Each record is to be duplicated exactly, with nothing added.

|---|

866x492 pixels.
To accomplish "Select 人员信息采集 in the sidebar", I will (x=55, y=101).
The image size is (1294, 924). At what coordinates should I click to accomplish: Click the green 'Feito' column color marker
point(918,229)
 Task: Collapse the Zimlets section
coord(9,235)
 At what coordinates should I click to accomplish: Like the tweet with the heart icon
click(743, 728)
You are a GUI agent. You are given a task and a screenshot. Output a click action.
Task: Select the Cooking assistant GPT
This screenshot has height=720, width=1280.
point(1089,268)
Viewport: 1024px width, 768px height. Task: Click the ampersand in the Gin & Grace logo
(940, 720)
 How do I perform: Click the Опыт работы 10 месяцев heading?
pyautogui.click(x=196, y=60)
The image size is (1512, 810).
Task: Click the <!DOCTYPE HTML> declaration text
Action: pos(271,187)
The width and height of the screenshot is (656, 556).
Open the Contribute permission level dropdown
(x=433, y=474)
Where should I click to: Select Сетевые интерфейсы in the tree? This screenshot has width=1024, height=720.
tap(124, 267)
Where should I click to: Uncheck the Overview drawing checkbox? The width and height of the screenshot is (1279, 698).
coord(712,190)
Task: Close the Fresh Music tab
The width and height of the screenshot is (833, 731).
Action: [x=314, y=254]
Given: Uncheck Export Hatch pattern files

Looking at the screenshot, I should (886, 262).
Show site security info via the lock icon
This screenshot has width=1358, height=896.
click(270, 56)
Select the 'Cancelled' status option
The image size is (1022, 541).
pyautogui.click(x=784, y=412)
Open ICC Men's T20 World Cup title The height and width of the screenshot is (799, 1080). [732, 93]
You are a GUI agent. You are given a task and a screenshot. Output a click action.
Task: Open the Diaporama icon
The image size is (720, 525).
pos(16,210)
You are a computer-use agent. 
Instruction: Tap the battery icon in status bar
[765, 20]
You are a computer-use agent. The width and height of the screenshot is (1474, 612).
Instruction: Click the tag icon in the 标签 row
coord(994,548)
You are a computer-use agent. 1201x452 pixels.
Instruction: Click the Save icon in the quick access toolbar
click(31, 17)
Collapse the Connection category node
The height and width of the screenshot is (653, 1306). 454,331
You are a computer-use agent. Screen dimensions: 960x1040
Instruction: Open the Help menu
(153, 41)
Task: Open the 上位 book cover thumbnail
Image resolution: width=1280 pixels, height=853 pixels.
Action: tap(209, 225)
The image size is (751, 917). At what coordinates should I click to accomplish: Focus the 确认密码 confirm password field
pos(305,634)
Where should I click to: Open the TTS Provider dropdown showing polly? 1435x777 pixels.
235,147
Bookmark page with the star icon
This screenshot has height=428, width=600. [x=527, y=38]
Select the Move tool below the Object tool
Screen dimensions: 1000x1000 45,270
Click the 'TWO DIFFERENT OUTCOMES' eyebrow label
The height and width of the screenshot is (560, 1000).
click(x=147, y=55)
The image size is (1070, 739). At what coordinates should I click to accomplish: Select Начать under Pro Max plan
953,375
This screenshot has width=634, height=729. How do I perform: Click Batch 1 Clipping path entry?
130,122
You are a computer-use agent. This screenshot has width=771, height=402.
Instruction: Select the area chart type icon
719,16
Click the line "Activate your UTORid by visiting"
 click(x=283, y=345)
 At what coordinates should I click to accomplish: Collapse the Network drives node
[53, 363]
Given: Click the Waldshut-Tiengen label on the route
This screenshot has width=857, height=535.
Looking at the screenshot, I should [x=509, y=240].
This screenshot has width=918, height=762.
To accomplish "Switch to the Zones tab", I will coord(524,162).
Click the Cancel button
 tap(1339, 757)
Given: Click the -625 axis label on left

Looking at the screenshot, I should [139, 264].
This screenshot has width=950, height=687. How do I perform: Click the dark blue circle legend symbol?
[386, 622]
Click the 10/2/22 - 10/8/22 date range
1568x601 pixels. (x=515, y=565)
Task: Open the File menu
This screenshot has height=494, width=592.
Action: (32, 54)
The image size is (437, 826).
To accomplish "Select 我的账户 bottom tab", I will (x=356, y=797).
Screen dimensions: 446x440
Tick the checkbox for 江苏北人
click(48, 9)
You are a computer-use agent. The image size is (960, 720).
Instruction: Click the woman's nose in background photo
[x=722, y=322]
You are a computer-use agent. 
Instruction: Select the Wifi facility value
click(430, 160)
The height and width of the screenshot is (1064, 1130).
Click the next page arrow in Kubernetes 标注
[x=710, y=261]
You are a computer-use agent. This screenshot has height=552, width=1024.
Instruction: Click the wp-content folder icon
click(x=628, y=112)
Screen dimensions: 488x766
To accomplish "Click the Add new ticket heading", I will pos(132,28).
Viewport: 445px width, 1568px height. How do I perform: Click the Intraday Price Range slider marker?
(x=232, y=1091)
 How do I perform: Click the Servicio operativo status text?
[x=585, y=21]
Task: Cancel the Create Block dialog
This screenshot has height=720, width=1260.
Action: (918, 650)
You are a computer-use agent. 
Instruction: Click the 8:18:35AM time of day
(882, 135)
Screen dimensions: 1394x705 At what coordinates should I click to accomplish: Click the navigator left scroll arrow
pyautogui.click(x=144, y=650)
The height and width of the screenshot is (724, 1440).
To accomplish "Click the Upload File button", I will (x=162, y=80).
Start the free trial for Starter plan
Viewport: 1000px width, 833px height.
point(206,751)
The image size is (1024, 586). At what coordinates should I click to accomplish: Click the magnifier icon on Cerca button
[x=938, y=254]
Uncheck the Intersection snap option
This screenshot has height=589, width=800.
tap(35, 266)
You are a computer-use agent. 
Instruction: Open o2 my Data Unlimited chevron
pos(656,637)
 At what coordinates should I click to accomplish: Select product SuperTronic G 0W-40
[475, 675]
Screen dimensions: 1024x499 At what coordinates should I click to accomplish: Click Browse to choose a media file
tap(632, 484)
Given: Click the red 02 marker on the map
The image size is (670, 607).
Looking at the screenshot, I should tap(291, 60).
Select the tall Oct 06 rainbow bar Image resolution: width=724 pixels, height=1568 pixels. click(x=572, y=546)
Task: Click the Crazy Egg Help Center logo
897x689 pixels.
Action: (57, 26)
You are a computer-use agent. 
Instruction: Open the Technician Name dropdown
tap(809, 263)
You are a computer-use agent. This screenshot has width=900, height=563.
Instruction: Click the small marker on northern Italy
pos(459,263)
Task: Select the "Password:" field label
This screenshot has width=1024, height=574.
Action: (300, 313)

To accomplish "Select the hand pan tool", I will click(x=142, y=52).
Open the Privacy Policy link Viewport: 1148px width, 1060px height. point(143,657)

|---|

| Task result |
866x492 pixels.
To accomplish "Select 人员信息采集 in the sidebar", I will (x=55, y=101).
The image size is (1294, 924). At what coordinates should I click to accomplish: Click the green 'Feito' column color marker
point(918,229)
 Task: Collapse the Zimlets section
coord(9,235)
 At what coordinates should I click to accomplish: Like the tweet with the heart icon
click(743, 728)
You are a GUI agent. You are given a task and a screenshot. Output a click action.
Task: Select the Cooking assistant GPT
This screenshot has height=720, width=1280.
point(1089,268)
Viewport: 1024px width, 768px height. Task: Click the ampersand in the Gin & Grace logo
(940, 720)
 How do I perform: Click the Опыт работы 10 месяцев heading?
pyautogui.click(x=196, y=60)
The image size is (1512, 810).
Task: Click the <!DOCTYPE HTML> declaration text
Action: pos(271,187)
The width and height of the screenshot is (656, 556).
Open the Contribute permission level dropdown
(x=433, y=474)
Where should I click to: Select Сетевые интерфейсы in the tree? This screenshot has width=1024, height=720.
tap(124, 267)
Where should I click to: Uncheck the Overview drawing checkbox? The width and height of the screenshot is (1279, 698).
coord(712,190)
Task: Close the Fresh Music tab
The width and height of the screenshot is (833, 731).
Action: [x=314, y=254]
Given: Uncheck Export Hatch pattern files

Looking at the screenshot, I should (886, 262).
Show site security info via the lock icon
This screenshot has width=1358, height=896.
click(270, 56)
Select the 'Cancelled' status option
The image size is (1022, 541).
pyautogui.click(x=784, y=412)
Open ICC Men's T20 World Cup title The height and width of the screenshot is (799, 1080). [732, 93]
You are a GUI agent. You are given a task and a screenshot. Output a click action.
Task: Open the Diaporama icon
The image size is (720, 525).
pos(16,210)
You are a computer-use agent. 
Instruction: Tap the battery icon in status bar
[765, 20]
You are a computer-use agent. The width and height of the screenshot is (1474, 612).
Instruction: Click the tag icon in the 标签 row
coord(994,548)
You are a computer-use agent. 1201x452 pixels.
Instruction: Click the Save icon in the quick access toolbar
click(31, 17)
Collapse the Connection category node
The height and width of the screenshot is (653, 1306). 454,331
You are a computer-use agent. Screen dimensions: 960x1040
Instruction: Open the Help menu
(153, 41)
Task: Open the 上位 book cover thumbnail
Image resolution: width=1280 pixels, height=853 pixels.
Action: tap(209, 225)
The image size is (751, 917). At what coordinates should I click to accomplish: Focus the 确认密码 confirm password field
pos(305,634)
Where should I click to: Open the TTS Provider dropdown showing polly? 1435x777 pixels.
235,147
Bookmark page with the star icon
This screenshot has height=428, width=600. [x=527, y=38]
Select the Move tool below the Object tool
Screen dimensions: 1000x1000 45,270
Click the 'TWO DIFFERENT OUTCOMES' eyebrow label
The height and width of the screenshot is (560, 1000).
click(x=147, y=55)
The image size is (1070, 739). At what coordinates should I click to accomplish: Select Начать under Pro Max plan
953,375
This screenshot has width=634, height=729. How do I perform: Click Batch 1 Clipping path entry?
130,122
You are a computer-use agent. This screenshot has width=771, height=402.
Instruction: Select the area chart type icon
719,16
Click the line "Activate your UTORid by visiting"
 click(x=283, y=345)
 At what coordinates should I click to accomplish: Collapse the Network drives node
[53, 363]
Given: Click the Waldshut-Tiengen label on the route
This screenshot has width=857, height=535.
Looking at the screenshot, I should [x=509, y=240].
This screenshot has width=918, height=762.
To accomplish "Switch to the Zones tab", I will coord(524,162).
Click the Cancel button
 tap(1339, 757)
Given: Click the -625 axis label on left

Looking at the screenshot, I should [139, 264].
This screenshot has width=950, height=687. How do I perform: Click the dark blue circle legend symbol?
[386, 622]
Click the 10/2/22 - 10/8/22 date range
1568x601 pixels. (x=515, y=565)
Task: Open the File menu
This screenshot has height=494, width=592.
Action: (32, 54)
The image size is (437, 826).
To accomplish "Select 我的账户 bottom tab", I will (x=356, y=797).
Screen dimensions: 446x440
Tick the checkbox for 江苏北人
click(48, 9)
You are a computer-use agent. The image size is (960, 720).
Instruction: Click the woman's nose in background photo
[x=722, y=322]
You are a computer-use agent. 
Instruction: Select the Wifi facility value
click(430, 160)
The height and width of the screenshot is (1064, 1130).
Click the next page arrow in Kubernetes 标注
[x=710, y=261]
You are a computer-use agent. This screenshot has height=552, width=1024.
Instruction: Click the wp-content folder icon
click(x=628, y=112)
Screen dimensions: 488x766
To accomplish "Click the Add new ticket heading", I will pos(132,28).
Viewport: 445px width, 1568px height. How do I perform: Click the Intraday Price Range slider marker?
(x=232, y=1091)
 How do I perform: Click the Servicio operativo status text?
[x=585, y=21]
Task: Cancel the Create Block dialog
This screenshot has height=720, width=1260.
Action: (918, 650)
You are a computer-use agent. 
Instruction: Click the 8:18:35AM time of day
(882, 135)
Screen dimensions: 1394x705 At what coordinates should I click to accomplish: Click the navigator left scroll arrow
pyautogui.click(x=144, y=650)
The height and width of the screenshot is (724, 1440).
To accomplish "Click the Upload File button", I will (x=162, y=80).
Start the free trial for Starter plan
Viewport: 1000px width, 833px height.
point(206,751)
The image size is (1024, 586). At what coordinates should I click to accomplish: Click the magnifier icon on Cerca button
[x=938, y=254]
Uncheck the Intersection snap option
This screenshot has height=589, width=800.
tap(35, 266)
You are a computer-use agent. 
Instruction: Open o2 my Data Unlimited chevron
pos(656,637)
 At what coordinates should I click to accomplish: Select product SuperTronic G 0W-40
[475, 675]
Screen dimensions: 1024x499 At what coordinates should I click to accomplish: Click Browse to choose a media file
tap(632, 484)
Given: Click the red 02 marker on the map
The image size is (670, 607).
Looking at the screenshot, I should tap(291, 60).
Select the tall Oct 06 rainbow bar Image resolution: width=724 pixels, height=1568 pixels. click(x=572, y=546)
Task: Click the Crazy Egg Help Center logo
897x689 pixels.
Action: (57, 26)
You are a computer-use agent. 
Instruction: Open the Technician Name dropdown
tap(809, 263)
You are a computer-use agent. This screenshot has width=900, height=563.
Instruction: Click the small marker on northern Italy
pos(459,263)
Task: Select the "Password:" field label
This screenshot has width=1024, height=574.
Action: (300, 313)

To accomplish "Select the hand pan tool", I will click(x=142, y=52).
Open the Privacy Policy link Viewport: 1148px width, 1060px height. point(143,657)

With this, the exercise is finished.